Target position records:
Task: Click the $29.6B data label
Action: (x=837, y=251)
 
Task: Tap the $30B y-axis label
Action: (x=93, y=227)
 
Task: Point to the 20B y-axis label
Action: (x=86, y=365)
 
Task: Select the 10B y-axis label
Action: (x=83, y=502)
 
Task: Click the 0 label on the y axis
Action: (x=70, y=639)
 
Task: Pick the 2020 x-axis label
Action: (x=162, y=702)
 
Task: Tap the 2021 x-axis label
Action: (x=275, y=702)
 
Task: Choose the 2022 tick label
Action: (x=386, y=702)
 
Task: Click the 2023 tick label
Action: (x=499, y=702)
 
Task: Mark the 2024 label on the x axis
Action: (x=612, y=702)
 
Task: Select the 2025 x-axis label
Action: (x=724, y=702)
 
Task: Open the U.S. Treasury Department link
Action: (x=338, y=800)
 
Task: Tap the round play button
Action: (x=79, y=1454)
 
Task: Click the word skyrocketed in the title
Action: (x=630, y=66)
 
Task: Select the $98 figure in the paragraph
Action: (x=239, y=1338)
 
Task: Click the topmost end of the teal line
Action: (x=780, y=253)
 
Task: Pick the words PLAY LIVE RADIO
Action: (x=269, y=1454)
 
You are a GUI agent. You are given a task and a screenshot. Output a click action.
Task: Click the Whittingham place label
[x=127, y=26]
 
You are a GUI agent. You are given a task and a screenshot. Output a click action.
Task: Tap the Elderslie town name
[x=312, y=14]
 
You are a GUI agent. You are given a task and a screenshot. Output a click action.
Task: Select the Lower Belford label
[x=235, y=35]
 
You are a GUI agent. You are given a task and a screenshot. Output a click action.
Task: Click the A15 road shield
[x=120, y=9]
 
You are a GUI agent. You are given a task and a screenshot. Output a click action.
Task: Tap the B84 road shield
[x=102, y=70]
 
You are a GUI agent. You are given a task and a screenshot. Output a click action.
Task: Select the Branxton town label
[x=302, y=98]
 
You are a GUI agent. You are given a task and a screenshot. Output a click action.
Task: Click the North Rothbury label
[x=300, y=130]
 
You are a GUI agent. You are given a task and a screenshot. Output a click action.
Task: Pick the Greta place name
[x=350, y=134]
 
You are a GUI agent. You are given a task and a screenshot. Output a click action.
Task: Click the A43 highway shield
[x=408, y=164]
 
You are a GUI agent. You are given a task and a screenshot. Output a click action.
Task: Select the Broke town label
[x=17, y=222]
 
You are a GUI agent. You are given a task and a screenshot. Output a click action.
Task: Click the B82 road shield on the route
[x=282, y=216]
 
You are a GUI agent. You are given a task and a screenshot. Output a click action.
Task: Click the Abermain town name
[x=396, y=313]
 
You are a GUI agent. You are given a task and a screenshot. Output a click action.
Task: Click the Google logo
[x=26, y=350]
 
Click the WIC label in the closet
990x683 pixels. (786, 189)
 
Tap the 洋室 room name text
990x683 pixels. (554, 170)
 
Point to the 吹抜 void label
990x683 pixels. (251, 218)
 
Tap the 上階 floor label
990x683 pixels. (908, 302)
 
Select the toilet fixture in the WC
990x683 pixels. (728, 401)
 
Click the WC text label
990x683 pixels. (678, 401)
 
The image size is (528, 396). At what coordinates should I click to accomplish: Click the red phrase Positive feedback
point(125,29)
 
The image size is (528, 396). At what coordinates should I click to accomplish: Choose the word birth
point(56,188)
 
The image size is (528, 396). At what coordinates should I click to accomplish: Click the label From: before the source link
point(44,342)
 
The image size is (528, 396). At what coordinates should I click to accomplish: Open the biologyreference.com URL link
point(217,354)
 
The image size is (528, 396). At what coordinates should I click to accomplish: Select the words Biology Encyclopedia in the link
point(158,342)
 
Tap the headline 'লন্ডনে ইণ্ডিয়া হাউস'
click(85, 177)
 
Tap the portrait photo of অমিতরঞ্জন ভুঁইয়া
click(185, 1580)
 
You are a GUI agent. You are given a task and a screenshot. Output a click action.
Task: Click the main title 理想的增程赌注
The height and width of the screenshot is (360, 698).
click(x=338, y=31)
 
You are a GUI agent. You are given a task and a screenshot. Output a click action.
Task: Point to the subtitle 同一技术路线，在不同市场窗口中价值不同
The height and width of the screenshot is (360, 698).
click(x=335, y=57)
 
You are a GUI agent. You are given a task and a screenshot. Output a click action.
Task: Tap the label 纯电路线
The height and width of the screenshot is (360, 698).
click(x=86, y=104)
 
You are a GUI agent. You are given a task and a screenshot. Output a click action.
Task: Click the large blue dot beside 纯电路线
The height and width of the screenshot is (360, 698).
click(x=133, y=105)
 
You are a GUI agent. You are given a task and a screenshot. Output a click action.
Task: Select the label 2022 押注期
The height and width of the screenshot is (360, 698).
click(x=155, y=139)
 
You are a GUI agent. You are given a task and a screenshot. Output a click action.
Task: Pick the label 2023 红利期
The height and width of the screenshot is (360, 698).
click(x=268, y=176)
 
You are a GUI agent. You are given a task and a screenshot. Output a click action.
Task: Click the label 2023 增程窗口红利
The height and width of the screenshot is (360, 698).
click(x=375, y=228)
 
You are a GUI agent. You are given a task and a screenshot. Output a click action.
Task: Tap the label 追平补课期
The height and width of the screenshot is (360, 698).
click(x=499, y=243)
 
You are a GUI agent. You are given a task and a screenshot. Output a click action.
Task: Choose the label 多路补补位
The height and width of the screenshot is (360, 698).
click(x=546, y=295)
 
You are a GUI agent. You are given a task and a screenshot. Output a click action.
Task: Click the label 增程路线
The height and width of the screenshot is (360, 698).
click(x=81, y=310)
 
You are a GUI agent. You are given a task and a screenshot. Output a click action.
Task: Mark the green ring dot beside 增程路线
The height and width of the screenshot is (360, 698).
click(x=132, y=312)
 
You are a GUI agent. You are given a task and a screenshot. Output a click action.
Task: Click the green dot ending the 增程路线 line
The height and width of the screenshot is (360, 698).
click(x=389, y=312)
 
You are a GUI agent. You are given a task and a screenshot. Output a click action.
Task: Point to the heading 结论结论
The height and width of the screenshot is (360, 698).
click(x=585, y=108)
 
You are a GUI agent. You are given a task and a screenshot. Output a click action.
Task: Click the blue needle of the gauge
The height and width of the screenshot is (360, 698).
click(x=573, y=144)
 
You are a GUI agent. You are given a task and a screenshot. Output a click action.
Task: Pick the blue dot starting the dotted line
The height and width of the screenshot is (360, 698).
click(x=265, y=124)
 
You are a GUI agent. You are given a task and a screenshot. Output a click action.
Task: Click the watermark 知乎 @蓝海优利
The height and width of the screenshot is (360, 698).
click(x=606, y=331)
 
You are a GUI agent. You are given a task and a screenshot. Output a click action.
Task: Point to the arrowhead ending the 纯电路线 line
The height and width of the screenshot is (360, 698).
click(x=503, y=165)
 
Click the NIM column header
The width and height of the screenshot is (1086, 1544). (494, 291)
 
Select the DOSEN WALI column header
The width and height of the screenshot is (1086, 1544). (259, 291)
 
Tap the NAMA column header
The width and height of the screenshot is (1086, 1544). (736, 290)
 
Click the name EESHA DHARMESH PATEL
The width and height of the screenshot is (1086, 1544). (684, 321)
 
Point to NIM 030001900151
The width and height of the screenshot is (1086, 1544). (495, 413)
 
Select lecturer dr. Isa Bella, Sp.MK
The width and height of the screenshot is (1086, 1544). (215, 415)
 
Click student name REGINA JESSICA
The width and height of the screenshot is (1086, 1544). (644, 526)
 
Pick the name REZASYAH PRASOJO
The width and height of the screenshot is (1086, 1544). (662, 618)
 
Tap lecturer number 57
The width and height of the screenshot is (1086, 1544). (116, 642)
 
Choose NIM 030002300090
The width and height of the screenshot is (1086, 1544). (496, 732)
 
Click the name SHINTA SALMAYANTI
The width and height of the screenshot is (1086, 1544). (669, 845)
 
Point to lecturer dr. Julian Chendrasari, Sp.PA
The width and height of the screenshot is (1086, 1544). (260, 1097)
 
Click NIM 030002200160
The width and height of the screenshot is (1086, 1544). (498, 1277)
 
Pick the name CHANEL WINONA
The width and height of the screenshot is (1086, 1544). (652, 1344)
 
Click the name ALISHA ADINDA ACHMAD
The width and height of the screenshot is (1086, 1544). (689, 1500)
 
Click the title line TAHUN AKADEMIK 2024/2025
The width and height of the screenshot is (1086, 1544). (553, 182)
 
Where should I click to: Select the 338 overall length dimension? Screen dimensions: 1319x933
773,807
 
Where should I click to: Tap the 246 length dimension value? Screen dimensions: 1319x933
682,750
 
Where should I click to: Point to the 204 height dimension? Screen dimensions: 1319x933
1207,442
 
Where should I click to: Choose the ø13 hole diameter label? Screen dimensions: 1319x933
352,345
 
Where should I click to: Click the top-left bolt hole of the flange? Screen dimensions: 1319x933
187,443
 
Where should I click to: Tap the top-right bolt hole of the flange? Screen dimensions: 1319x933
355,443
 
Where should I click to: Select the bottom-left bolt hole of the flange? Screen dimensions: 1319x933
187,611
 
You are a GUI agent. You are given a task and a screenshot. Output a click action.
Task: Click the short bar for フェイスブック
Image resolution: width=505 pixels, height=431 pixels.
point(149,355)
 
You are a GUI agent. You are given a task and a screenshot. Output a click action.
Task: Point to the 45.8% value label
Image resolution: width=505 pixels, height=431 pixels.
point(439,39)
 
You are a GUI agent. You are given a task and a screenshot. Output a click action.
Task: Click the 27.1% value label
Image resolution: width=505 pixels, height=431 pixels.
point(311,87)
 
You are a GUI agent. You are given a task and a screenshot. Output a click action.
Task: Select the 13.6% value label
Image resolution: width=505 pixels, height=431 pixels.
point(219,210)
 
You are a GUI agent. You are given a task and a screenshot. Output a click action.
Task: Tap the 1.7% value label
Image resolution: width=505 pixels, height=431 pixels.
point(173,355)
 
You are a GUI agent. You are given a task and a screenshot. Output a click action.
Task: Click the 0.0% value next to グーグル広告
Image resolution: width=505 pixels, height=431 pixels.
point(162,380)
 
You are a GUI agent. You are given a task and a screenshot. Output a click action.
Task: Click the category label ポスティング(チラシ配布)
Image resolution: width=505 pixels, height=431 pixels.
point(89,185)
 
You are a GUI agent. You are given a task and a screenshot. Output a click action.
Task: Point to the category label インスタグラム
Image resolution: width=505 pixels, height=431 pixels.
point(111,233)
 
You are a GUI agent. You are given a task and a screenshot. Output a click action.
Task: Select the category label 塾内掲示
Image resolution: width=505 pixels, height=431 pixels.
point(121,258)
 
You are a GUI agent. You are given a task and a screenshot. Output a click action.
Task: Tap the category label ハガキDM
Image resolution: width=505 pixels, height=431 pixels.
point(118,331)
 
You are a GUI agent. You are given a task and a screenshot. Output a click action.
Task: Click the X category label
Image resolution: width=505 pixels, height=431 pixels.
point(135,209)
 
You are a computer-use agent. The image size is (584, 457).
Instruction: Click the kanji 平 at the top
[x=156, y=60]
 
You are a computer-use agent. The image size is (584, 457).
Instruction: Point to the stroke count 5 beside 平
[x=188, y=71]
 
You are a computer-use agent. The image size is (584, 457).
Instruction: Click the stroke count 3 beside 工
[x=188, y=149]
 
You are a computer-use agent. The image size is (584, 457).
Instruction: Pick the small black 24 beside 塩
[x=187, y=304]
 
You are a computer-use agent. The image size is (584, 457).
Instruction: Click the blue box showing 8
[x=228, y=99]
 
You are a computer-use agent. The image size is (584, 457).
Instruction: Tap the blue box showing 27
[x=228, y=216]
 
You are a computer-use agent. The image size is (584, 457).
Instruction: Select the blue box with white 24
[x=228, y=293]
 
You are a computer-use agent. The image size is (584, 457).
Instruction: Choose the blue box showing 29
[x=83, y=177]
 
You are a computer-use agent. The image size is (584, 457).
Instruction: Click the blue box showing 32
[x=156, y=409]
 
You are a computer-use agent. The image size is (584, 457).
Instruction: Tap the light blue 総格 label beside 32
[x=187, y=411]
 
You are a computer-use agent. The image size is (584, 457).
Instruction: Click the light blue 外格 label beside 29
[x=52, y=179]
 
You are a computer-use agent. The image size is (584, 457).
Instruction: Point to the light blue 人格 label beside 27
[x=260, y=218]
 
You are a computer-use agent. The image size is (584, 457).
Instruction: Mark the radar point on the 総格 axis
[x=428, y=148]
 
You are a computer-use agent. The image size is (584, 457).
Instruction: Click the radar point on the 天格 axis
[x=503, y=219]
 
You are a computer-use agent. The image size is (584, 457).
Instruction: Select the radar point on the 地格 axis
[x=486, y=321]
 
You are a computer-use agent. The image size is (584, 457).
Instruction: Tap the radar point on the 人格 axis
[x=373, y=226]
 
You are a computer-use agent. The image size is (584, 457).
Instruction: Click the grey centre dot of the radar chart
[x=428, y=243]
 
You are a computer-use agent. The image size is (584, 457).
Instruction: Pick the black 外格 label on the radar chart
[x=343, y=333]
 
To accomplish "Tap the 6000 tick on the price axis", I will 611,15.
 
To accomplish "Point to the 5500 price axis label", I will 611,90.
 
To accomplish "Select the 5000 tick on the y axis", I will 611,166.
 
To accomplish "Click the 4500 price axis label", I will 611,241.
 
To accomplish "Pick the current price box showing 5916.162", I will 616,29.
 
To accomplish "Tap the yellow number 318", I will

* Problem details
Starting with the line containing "Click the NIM column header" and going on through the line containing "1544). (259, 291)", rewrite those lines with "column header" changed to "table heading" and everything else left as it is.

* Finished task
Click the NIM table heading
The width and height of the screenshot is (1086, 1544). (494, 291)
 
Select the DOSEN WALI table heading
The width and height of the screenshot is (1086, 1544). (259, 291)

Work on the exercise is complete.